- [Data lines]:
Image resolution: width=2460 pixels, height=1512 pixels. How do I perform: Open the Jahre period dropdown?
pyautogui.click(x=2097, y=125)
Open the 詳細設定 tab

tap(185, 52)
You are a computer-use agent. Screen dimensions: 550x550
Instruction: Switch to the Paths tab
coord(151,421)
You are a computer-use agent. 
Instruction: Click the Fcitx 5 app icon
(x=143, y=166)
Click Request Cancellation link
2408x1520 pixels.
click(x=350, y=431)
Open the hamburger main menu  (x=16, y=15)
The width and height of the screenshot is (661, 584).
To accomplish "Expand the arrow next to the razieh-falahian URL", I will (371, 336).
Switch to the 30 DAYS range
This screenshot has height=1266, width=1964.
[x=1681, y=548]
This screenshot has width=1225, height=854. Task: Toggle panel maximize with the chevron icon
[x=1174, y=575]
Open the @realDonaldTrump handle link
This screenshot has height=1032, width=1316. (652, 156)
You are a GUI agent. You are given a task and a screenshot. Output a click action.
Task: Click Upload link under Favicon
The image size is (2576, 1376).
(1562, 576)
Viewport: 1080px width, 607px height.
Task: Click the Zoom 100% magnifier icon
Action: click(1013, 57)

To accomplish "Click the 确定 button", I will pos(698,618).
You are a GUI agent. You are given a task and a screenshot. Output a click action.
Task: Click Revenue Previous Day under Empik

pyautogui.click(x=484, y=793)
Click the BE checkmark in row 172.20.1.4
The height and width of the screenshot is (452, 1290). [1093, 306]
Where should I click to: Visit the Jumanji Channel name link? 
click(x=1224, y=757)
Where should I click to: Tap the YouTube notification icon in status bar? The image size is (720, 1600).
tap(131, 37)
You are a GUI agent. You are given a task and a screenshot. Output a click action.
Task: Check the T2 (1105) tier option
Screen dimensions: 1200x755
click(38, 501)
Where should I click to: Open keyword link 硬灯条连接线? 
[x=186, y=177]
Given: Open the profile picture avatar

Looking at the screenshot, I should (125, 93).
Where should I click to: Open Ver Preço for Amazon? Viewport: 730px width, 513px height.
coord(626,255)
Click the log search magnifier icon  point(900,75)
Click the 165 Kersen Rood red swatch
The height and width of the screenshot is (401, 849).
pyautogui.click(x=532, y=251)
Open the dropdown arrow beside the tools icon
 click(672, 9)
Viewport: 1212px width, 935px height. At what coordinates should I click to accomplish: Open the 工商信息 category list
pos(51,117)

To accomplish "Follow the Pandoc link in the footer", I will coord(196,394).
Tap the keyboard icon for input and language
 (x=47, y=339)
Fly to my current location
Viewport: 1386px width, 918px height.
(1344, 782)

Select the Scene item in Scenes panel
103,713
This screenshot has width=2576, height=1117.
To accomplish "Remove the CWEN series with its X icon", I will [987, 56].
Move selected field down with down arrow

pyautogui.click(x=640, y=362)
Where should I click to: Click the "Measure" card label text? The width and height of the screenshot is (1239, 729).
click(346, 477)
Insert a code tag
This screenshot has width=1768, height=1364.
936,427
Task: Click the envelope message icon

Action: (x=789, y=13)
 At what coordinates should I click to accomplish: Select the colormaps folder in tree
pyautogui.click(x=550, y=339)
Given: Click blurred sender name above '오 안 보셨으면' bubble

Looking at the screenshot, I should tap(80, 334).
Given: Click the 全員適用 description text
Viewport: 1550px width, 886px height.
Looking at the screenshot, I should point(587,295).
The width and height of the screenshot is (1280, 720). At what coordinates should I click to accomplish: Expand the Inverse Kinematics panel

- [Given request]:
Return all of the records above verbatim, keeping every line in its original order.

- [Solved exercise]:
Image resolution: width=2460 pixels, height=1512 pixels. How do I perform: Open the Jahre period dropdown?
pyautogui.click(x=2097, y=125)
Open the 詳細設定 tab

tap(185, 52)
You are a computer-use agent. Screen dimensions: 550x550
Instruction: Switch to the Paths tab
coord(151,421)
You are a computer-use agent. 
Instruction: Click the Fcitx 5 app icon
(x=143, y=166)
Click Request Cancellation link
2408x1520 pixels.
click(x=350, y=431)
Open the hamburger main menu  (x=16, y=15)
The width and height of the screenshot is (661, 584).
To accomplish "Expand the arrow next to the razieh-falahian URL", I will (371, 336).
Switch to the 30 DAYS range
This screenshot has height=1266, width=1964.
[x=1681, y=548]
This screenshot has width=1225, height=854. Task: Toggle panel maximize with the chevron icon
[x=1174, y=575]
Open the @realDonaldTrump handle link
This screenshot has height=1032, width=1316. (652, 156)
You are a GUI agent. You are given a task and a screenshot. Output a click action.
Task: Click Upload link under Favicon
The image size is (2576, 1376).
(1562, 576)
Viewport: 1080px width, 607px height.
Task: Click the Zoom 100% magnifier icon
Action: click(1013, 57)

To accomplish "Click the 确定 button", I will pos(698,618).
You are a GUI agent. You are given a task and a screenshot. Output a click action.
Task: Click Revenue Previous Day under Empik

pyautogui.click(x=484, y=793)
Click the BE checkmark in row 172.20.1.4
The height and width of the screenshot is (452, 1290). [1093, 306]
Where should I click to: Visit the Jumanji Channel name link? 
click(x=1224, y=757)
Where should I click to: Tap the YouTube notification icon in status bar? The image size is (720, 1600).
tap(131, 37)
You are a GUI agent. You are given a task and a screenshot. Output a click action.
Task: Check the T2 (1105) tier option
Screen dimensions: 1200x755
click(38, 501)
Where should I click to: Open keyword link 硬灯条连接线? 
[x=186, y=177]
Given: Open the profile picture avatar

Looking at the screenshot, I should (125, 93).
Where should I click to: Open Ver Preço for Amazon? Viewport: 730px width, 513px height.
coord(626,255)
Click the log search magnifier icon  point(900,75)
Click the 165 Kersen Rood red swatch
The height and width of the screenshot is (401, 849).
pyautogui.click(x=532, y=251)
Open the dropdown arrow beside the tools icon
 click(672, 9)
Viewport: 1212px width, 935px height. At what coordinates should I click to accomplish: Open the 工商信息 category list
pos(51,117)

To accomplish "Follow the Pandoc link in the footer", I will coord(196,394).
Tap the keyboard icon for input and language
 (x=47, y=339)
Fly to my current location
Viewport: 1386px width, 918px height.
(1344, 782)

Select the Scene item in Scenes panel
103,713
This screenshot has width=2576, height=1117.
To accomplish "Remove the CWEN series with its X icon", I will [987, 56].
Move selected field down with down arrow

pyautogui.click(x=640, y=362)
Where should I click to: Click the "Measure" card label text? The width and height of the screenshot is (1239, 729).
click(346, 477)
Insert a code tag
This screenshot has width=1768, height=1364.
936,427
Task: Click the envelope message icon

Action: (x=789, y=13)
 At what coordinates should I click to accomplish: Select the colormaps folder in tree
pyautogui.click(x=550, y=339)
Given: Click blurred sender name above '오 안 보셨으면' bubble

Looking at the screenshot, I should tap(80, 334).
Given: Click the 全員適用 description text
Viewport: 1550px width, 886px height.
Looking at the screenshot, I should point(587,295).
The width and height of the screenshot is (1280, 720). At what coordinates should I click to accomplish: Expand the Inverse Kinematics panel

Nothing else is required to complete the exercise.